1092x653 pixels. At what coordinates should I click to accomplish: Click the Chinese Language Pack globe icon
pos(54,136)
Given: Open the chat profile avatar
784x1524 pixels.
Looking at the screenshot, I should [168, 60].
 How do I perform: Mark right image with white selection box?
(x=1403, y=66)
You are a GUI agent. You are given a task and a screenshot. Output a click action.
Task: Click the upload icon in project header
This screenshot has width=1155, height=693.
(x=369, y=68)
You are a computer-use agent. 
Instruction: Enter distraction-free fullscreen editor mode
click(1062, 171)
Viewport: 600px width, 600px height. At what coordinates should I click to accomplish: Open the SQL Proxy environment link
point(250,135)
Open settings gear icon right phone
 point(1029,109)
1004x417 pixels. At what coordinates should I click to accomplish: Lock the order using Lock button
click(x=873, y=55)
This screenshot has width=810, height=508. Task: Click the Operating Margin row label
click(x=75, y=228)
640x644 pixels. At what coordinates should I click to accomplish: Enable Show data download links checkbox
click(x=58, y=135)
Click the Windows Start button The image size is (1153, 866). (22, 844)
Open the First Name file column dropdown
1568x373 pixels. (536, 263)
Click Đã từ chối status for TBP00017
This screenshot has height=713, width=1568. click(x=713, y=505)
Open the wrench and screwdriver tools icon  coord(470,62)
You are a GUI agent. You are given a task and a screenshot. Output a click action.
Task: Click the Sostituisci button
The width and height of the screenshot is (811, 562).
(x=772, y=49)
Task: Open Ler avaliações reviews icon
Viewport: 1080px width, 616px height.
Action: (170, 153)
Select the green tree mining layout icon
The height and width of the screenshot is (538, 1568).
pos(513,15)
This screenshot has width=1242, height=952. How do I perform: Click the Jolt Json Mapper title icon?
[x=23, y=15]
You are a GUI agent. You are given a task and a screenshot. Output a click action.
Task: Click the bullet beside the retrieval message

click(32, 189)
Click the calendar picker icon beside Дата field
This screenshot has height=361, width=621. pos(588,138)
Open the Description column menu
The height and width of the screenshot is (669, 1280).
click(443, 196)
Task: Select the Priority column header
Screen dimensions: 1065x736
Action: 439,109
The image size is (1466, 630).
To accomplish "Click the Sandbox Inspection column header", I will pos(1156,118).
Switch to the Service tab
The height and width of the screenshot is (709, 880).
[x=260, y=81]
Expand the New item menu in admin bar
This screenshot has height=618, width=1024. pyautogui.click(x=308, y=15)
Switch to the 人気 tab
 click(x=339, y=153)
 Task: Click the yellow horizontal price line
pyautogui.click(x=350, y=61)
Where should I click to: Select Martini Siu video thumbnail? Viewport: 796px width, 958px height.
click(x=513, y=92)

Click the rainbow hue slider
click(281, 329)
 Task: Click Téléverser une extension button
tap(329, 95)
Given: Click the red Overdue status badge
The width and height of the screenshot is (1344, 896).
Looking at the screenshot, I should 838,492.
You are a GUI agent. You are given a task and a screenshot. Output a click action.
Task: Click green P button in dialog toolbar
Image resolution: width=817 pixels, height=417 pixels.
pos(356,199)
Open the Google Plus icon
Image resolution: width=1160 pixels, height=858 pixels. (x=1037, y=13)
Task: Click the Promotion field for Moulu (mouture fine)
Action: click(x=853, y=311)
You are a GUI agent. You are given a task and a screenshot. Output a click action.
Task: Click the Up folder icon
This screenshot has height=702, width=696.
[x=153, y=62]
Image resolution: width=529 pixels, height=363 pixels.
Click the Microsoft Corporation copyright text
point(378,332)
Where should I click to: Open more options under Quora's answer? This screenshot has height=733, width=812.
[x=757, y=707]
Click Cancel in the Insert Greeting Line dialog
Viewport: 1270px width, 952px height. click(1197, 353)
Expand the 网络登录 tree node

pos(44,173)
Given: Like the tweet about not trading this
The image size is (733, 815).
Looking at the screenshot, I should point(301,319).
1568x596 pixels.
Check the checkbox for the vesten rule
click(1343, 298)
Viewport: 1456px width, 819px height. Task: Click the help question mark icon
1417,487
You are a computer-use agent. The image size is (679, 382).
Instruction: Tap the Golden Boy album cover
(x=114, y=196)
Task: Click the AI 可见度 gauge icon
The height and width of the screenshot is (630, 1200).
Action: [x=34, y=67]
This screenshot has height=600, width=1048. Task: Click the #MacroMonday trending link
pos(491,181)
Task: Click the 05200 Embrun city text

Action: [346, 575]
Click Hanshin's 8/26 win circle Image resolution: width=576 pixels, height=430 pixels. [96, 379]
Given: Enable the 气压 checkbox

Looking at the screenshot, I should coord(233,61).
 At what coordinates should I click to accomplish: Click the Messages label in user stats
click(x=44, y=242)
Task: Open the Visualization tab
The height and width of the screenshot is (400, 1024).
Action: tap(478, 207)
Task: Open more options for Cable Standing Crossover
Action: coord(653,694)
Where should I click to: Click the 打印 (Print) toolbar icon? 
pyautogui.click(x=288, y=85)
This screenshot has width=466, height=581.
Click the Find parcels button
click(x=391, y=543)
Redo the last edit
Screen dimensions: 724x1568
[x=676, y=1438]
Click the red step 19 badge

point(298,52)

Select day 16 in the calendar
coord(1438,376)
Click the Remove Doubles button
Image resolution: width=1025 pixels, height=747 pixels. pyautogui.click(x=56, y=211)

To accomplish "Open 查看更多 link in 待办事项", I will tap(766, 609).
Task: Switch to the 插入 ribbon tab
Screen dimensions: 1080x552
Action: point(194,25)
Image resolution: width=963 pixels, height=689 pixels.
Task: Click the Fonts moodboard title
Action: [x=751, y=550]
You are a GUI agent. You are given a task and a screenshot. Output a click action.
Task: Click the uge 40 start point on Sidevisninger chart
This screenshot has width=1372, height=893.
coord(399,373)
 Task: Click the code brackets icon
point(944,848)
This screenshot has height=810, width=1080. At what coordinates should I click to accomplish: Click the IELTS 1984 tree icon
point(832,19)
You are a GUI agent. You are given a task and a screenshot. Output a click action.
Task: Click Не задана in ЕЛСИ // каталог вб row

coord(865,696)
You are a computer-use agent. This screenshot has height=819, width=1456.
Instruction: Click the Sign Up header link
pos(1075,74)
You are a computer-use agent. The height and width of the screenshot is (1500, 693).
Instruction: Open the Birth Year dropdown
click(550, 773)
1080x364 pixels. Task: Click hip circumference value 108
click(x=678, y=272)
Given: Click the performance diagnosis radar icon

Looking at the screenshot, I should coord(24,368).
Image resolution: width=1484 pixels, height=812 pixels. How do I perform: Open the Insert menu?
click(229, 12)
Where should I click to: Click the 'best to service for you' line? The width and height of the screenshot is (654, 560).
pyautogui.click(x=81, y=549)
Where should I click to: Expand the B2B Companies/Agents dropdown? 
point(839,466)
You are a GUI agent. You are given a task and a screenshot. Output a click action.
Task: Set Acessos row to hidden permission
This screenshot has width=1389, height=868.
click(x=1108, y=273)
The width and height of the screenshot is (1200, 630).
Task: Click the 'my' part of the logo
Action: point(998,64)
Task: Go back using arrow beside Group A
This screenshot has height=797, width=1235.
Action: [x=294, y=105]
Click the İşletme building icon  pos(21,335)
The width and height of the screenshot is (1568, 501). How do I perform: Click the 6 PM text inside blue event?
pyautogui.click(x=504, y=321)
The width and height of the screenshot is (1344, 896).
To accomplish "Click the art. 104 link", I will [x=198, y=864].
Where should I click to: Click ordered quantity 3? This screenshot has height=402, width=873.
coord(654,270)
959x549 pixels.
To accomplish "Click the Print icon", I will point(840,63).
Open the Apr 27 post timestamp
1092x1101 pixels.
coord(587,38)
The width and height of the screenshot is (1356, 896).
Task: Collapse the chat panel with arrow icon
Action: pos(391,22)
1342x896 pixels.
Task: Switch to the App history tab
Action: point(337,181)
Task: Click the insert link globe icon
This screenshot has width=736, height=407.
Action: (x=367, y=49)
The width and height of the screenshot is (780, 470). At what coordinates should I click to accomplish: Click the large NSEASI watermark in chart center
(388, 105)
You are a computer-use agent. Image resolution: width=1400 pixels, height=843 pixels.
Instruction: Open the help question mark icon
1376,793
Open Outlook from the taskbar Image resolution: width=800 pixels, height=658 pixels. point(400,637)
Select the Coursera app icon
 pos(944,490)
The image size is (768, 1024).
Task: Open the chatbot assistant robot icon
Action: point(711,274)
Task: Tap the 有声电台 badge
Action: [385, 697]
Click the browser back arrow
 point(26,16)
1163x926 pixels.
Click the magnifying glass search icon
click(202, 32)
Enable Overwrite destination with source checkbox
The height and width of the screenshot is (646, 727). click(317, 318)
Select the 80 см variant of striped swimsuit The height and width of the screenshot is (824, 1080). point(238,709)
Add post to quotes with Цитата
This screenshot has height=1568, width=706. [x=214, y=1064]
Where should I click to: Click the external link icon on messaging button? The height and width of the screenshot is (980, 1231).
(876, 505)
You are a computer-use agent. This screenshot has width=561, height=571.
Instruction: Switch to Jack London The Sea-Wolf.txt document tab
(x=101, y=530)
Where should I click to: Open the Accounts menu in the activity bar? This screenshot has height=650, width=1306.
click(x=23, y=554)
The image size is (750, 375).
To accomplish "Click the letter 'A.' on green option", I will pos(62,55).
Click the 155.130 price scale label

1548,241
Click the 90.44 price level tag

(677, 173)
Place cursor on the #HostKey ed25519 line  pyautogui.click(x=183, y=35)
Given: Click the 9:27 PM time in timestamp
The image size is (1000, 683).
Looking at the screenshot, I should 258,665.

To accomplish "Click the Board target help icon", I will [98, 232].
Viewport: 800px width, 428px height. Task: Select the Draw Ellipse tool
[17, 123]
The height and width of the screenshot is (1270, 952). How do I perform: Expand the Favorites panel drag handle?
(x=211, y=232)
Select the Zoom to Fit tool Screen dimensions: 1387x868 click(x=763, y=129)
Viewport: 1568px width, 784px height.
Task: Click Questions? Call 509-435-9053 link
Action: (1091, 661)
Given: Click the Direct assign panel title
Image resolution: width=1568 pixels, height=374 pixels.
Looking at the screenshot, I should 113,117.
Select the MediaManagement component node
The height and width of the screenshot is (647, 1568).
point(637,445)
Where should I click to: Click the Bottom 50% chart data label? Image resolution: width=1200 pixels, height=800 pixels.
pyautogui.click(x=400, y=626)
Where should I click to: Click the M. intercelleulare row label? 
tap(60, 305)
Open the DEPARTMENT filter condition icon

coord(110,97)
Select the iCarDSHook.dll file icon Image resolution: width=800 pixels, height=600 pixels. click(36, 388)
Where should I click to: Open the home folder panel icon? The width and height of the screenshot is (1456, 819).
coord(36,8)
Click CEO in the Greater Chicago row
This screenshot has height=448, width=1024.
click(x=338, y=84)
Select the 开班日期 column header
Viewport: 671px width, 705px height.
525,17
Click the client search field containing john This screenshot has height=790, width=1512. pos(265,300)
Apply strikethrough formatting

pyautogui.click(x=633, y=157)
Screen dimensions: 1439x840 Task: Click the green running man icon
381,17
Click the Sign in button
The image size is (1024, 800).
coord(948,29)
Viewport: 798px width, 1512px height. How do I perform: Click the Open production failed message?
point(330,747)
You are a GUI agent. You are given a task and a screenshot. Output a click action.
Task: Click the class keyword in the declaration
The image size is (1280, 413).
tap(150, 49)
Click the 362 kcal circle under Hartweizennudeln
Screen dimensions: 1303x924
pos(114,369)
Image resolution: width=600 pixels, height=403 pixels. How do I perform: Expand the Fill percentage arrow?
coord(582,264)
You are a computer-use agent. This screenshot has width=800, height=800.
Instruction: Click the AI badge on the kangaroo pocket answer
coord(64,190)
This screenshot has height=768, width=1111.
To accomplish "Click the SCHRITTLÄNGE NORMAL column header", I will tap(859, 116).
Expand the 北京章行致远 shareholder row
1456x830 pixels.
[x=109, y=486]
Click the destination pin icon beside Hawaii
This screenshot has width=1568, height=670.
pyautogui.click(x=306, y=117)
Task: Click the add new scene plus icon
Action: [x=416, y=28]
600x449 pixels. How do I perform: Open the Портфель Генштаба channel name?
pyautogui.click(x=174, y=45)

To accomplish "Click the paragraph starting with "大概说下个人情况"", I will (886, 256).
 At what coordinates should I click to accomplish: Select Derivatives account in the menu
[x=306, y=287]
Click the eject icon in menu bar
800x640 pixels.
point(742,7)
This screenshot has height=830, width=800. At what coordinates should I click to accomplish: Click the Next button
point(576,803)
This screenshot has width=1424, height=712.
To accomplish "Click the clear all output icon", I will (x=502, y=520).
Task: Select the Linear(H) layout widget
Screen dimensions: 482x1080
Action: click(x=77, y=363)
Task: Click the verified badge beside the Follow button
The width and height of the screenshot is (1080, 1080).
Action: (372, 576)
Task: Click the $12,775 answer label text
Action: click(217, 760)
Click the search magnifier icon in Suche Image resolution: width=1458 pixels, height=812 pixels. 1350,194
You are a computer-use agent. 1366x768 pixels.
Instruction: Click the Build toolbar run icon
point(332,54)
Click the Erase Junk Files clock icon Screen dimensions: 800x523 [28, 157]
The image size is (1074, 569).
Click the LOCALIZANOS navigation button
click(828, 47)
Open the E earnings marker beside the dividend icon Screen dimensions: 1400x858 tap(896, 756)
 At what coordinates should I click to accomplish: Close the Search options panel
━━━━━━━━━━━━━━━━
▶ **Task instructions**
Copy out every line from the start of the entries down to the line that contains "(x=1403, y=66)", keeping both ends, and reproduce each one without any change.

▶ **Solution to this exercise**
1092x653 pixels. At what coordinates should I click to accomplish: Click the Chinese Language Pack globe icon
pos(54,136)
Given: Open the chat profile avatar
784x1524 pixels.
Looking at the screenshot, I should [168, 60].
 How do I perform: Mark right image with white selection box?
(x=1403, y=66)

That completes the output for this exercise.